После рынка дома разворачиваю купленный сыр, режу. Из-под ножа вываливаются округло-продолговатые сизые камни, что-то вроде гальки. Для веса. Так производители и продавцы («Им такой привезли…») зарабатывают деньги, которые, впрочем, тут же обесцениваются. Потому что отпущенные Гайдаром цены вызвали сумасшедшую гиперинфляцию.
Всё это называют шоковой терапией.
Рецепты спасения? Банк «Чара» предлагает взять деньги граждан под большие проценты. С ним соперничают в щедрых обещаниях «МММ», «Русский дом «Селенга» и другие. Похоже, обещания эти такие же фальшивые, как купленный мной на рынке каменный сыр.
У телецентра «Останкино» в середине лета были разбиты палатки протестующих с плакатами «Долой правительство!». А недавно редакцию посетил Сергей Шахрай, возглавлявший с января по май этого года Государственно-правовое управление в правительстве. Отвечая на вопросы, признался: «Нам так и не удалось реформаторским путём заменить партийную вертикаль иной вертикалью… Отсюда и безвластие, беспредел». - «Получается, власть «висит»?» - спросили его. Он ответил: «Если говорить о власти в масштабе всего Российского государства, то она даже не висит, а валяется беспризорная…»

# Строки данных
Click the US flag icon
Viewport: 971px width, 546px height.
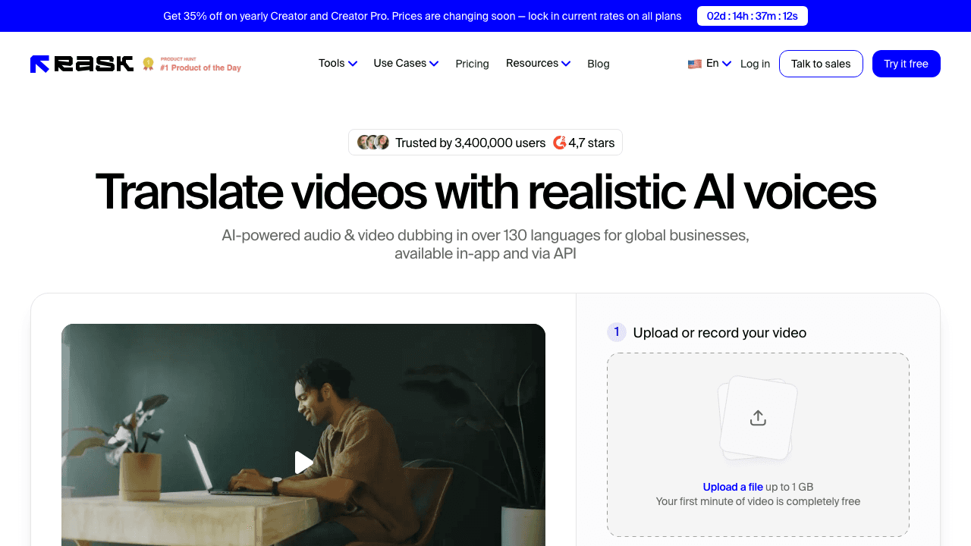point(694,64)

---

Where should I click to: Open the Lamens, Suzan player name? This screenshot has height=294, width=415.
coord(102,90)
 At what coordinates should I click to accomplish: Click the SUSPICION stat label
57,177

# Список заданий
1. Определите, соответствуют ли тексту о шоковой терапии следующие утверждения. (а) Камни в сыре были обнаружены прямо на рынке. (б) Палатки протестующих стояли у телецентра «Останкино» в середине лета. (в) Сергей Шахрай руководил Государственно-правовым управлением с января по май. На каждое утверждение ответьте «да» или «нет» и приведите решающие слова текста в точной цитате.
2. Объясните в одном–трех предложениях, почему, согласно тексту о шоковой терапии, заработанные производителями и продавцами деньги сразу обесцениваются.
3. Допишите следующую часть текста о шоковой терапии, продолжив его сразу после ответа Сергея Шахрая.
Строки для выполнения заданий не понадобятся.

# Ответы
1.
(а) Нет: «После рынка дома разворачиваю купленный сыр, режу».
(б) Да: «У телецентра «Останкино» в середине лета были разбиты палатки протестующих».
(в) Да: «возглавлявший с января по май этого года Государственно-правовое управление в правительстве».

2. Деньги обесцениваются, потому что отпущенные Гайдаром цены вызвали сумасшедшую гиперинфляцию.

3.
КОМЕНДАНТ
23 апреля 1993 года
В Шереметьевке: захожу в сторожку. Там за столом, усеянном деловыми бумагами, восседает комендант «литгазетовского» дачного посёлка Владлен Иваныч. Он строго смотрит на меня поверх сползающих очков:
- Звонить? Не получится. Телефон опять не работает.
В голосе - злорадное торжество, потому что, на его взгляд, во всём, что происходит, виноват Ельцин со своим окружением. Хотя телефон и в прежние, «доельцинские», времена каждую весну после таяния снега переставал работать - что-то там с зарытым в землю кабелем от избытка влаги происходило.
- Послезавтра - референдум, - сообщает мне, сняв очки, Владлен Иваныч, - Ельцин его точно проиграет.
Он ждёт возражений, и я сажусь на скрипучий расшатанный стул.
- Ну проиграет, а дальше-то что?
- Как - что?! - обрадованно вскидывается комендант. - Руцкой возьмёт власть. Порядок наведёт.
- Какой? Армейский?
- Ну хотя бы и армейский. А чем он плох?
Владлен Иваныч из активных отставников. В тихой комендантской должности ему тесновато. Ходит по пристанционным улицам Шереметьевки с будоражащими разговорами, подбивая пенсионеров соорганизоваться в Чрезвычайный поселковый комитет (ЧПК). Шереметьевские старики, хорошо знающие, где он раньше служил, отмахиваются от его назойливых (и, как им кажется, провокационных) речей. А то, бывает, сворачивают в переулок, завидев его поджарую, суетливо жестикулирующую фигуру.
- Вот если б в августе девяносто первого ГэКаЧеПе довёл дело до конца, - продолжает Владлен Иваныч, - сейчас была бы нормальная жизнь.
- С танками на улицах?
- Да хоть и с танками. Зато ЭсЭсЭсЭр был бы целым.
- И - весь в крови. А потом всё равно распался бы, как все империи. Да и о какой нормальной жизни разговор, когда вся провинция в Москву за продуктами ездила?!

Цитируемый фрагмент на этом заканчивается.